# Power Series

1. Nov 22, 2006

### tone999

another power series question...
I tried it for awhile but it just got out of hand and the ammount of numbers got unbearable.

Q. The increase in resistance of strip conductors due to eddy currents at power frequencies is given by :

X = yt divided by 2 (sinh yt + sin yt divided by cosh yt - cos yt )

If y = 1.08 and t = 1.3, calculate X, correct to 5 significant figures, using power series.

p.s. i dnt know which font it is to do the mathmatical language style :(

Any help would be greatly appreciated. thanks

2. Nov 22, 2006

### HallsofIvy

X = yt divided by 2 (sinh yt + sin yt divided by cosh yt - cos yt )
isn't clear.
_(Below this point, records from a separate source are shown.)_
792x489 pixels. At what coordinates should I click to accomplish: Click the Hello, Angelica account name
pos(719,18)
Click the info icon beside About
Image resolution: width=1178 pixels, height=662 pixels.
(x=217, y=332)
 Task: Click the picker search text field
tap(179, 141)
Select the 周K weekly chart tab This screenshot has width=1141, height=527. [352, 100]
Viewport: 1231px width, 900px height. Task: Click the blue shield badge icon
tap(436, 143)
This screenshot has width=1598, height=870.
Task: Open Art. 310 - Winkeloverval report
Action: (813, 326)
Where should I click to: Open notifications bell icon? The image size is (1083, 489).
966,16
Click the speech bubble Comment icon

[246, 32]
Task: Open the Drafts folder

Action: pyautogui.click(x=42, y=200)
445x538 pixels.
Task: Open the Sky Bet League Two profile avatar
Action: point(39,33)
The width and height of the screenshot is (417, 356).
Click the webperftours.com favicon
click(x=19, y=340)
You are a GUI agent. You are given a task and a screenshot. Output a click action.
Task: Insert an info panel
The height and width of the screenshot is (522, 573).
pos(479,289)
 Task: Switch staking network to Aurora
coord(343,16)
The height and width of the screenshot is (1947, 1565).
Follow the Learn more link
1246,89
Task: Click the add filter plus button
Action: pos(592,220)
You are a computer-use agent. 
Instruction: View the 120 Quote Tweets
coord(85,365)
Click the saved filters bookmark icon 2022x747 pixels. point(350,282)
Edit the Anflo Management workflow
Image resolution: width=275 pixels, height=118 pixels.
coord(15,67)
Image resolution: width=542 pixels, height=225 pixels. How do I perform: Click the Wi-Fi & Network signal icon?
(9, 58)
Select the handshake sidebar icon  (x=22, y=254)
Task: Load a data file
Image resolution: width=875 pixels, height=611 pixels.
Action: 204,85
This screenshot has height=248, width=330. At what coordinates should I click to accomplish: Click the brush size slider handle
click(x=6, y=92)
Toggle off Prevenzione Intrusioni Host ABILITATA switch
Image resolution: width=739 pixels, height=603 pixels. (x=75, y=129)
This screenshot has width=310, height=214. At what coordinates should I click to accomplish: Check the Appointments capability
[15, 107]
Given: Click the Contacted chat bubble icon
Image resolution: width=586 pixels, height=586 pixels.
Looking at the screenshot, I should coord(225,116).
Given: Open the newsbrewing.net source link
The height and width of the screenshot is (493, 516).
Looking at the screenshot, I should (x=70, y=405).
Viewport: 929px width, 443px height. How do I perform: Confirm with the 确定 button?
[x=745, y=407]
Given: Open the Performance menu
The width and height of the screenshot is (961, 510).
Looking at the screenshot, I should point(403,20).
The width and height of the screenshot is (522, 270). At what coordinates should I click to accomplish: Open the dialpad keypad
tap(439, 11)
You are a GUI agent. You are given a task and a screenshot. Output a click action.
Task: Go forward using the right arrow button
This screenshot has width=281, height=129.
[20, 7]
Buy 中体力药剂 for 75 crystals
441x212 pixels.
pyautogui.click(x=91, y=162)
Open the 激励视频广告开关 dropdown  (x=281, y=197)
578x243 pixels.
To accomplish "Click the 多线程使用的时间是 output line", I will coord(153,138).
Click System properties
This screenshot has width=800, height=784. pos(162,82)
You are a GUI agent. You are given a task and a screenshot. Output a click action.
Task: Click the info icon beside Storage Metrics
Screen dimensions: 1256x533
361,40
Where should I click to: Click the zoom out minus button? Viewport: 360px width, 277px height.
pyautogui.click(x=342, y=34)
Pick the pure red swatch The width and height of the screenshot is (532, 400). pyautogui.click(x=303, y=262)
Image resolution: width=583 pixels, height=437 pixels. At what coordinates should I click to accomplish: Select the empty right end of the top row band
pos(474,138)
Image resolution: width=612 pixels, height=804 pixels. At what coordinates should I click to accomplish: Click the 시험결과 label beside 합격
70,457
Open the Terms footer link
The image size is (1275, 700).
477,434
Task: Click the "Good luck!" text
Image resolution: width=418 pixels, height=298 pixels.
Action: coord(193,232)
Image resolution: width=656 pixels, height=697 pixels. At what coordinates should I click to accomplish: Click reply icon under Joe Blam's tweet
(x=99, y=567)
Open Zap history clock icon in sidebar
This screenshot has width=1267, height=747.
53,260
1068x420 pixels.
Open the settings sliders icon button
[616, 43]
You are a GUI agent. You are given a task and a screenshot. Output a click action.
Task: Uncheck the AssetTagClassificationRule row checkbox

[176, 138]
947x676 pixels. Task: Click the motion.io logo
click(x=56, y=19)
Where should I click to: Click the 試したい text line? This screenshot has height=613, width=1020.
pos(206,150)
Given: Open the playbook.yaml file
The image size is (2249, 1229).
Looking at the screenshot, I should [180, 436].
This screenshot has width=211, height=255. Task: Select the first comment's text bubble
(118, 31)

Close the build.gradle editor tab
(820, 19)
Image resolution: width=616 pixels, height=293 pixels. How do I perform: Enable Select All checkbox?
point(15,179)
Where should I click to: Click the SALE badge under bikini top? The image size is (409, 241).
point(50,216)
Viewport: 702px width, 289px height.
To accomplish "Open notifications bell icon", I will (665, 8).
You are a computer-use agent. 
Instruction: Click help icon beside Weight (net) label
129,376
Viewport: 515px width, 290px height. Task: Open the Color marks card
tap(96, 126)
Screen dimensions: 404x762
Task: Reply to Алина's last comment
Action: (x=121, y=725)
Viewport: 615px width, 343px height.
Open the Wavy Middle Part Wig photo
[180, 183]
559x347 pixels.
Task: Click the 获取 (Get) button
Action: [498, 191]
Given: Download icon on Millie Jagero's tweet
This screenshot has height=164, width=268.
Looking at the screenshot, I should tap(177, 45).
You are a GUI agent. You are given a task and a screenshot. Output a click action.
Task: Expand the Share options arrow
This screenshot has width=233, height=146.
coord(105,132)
Do you mean
$$X= \frac{yt}{2}\frac{sinh yt+ sin yt}{cosh yt- cos yt}$$

(the other possibility is
$$X= \frac{yt}{2(\frac{sinh yt+ sin yt}{cosh yt- cos yt}}$$
which would be more simply written as
$$X= \frac{yt}{2}\frac{cosh yt- cos yt}{sinh yt+ sin yt}$$

In either case, the power series for sinh yt+ sin yt and cosh yt- cos yt are relatively simple:
$$sinh yt= yt+ (1/6)y^3t^3+ (1/5!)y^5t^5)+...$$
and
$$sin yt= yt- (1/6)y^3y^3z+ (1/5!)y^5t^5+...$$
so that
$$sinh yt+ sinyt= 2(yt+ (1/5!)y^5t^5+ (1/9!)y^9t^9+ ...$$
where the powers are of the form 4n+1. Since 1/(4n+1)! goes to 0 rapidly, you shouldn't need many terms to get that to 5 decimal places.

$$cosh yt= 1+ (1/2)y^2t^2+ (1/4!)y^4t^4+ (1/6!)y^6t^6+ ...$$
$$cos yt= 1- (1/2)y^2t^2+ (1/4!)y^4t^4- (1/6!)y^6t^6+ ...$$
so
$$cosh yt- cos yt= 2((1/2)y^2t^2+ (1/6!)y^6t^6+ ...$$
where the powers are of the form 4n+ 4. Again, it shouldn't take many terms to get that to 5 decimal places.

3. Nov 27, 2006

### tone999

hi

hi sorry i took so long 2 come back to this problem.yes the first equation is the one i am using.
theres a few things i didnt understand firstly where do the divison parts come from eg (1/6) (1/2)?
and maybe its just a typo but should the z be there: "(1/6)y^3y^3z" and instead a t^3.
sorry to be so annoying